Google Code Jam 2006

I competed in the Google Code Jam this week, but failed to make it through the qualification round. It looks like there were five divisions containing about 1000 competitors each and 200 from each division qualifying for the next round. Each division had different but similar problems, one worth at most 250 points and the other worth at most 750 points, with scores depending on how long it took you to submit a solution. Contestants were given an hour total to submit solutions.

The first problem was fairly easy, and was basically to minimize K + N/K for a given N ≤ 1,000,000. I probably wasted too much time being careful and double-checking things and solved it in 15 minutes or so. Instinct told me to set K to sqrt(N), but I took the time to take the derivate with respect to K and solve for zero. The only trick, I think, was to check nearby values in case of integer rounding weirdness.

The 750-point problem was pretty hard and was to count the number of ways to place K bishops on an NxN chess board, N ≤ 8, given a set of disallowed squares. A number of errors derailed my effort, but I almost got my brute-force solution working before the rest of my hour was up, but even then it wasn’t fast enough on larger boards. Solutions had to run in under 2 seconds for each invocation.

I later sped up my solution off-line. First I used bitboards throughout, getting the 7×7 case under a seconds and the 8×8 case down to 35 seconds. Then I changed from iterating over rows to iterating over diagonals and got the 8×8 time down to 8 seconds. Other tricks shaved off another second or so, but I found the real trick only by looking at successful solutions: memoization.

The other divisions’ 750-point problems I looked at also required memoization, but maybe it was more obvious in their non-chess problems. Only 31 coders succeeded at that problem in my division, whereas over 100 got it in each other division.

I was #221 in my division — guess I should have done less testing for the easy problem. Actually, the best strategy in general would be to do the hard problem first, and save 10 minutes for the easy problem as a back-up. If you only solve one problem, you have to solve the hard one or solve the easy one very quickly to qualify.

I thought the TopCoder contest framework was pretty good, though the primitive online IDE was biased against Mac users by supporting only the Control key for shortcuts like Copy and Paste.

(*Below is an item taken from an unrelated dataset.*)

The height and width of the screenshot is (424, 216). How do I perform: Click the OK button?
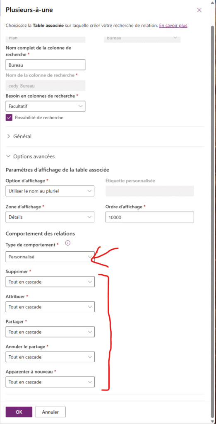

I really should have just done all my initial work offline and pasted it in when ready to run the built-in unit tests, but I wasn’t thinking it would matter that much. And it didn’t matter in this case, since I never did get a good solution, even afterwards off-line.

It was fun trying though, maybe I’ll try a few other TopCode contests.

2 Responses to “Google Code Jam 2006”

  1. WillR says:

    Quite cool. I thought you misspelled memorization for memoization only to find out the memoization IS memorization. Cool technique - now, is it applicable to XPath expressions?

  2. Anli says:

    Congratulations. Now for a harder question. Read slowly and don’t scroll to the answer of

    http://googleresearch.blogspot.com/2006/06/extra-extra-read-all-about-it-nearly.html

    Now I see how one can get points for finding bugs.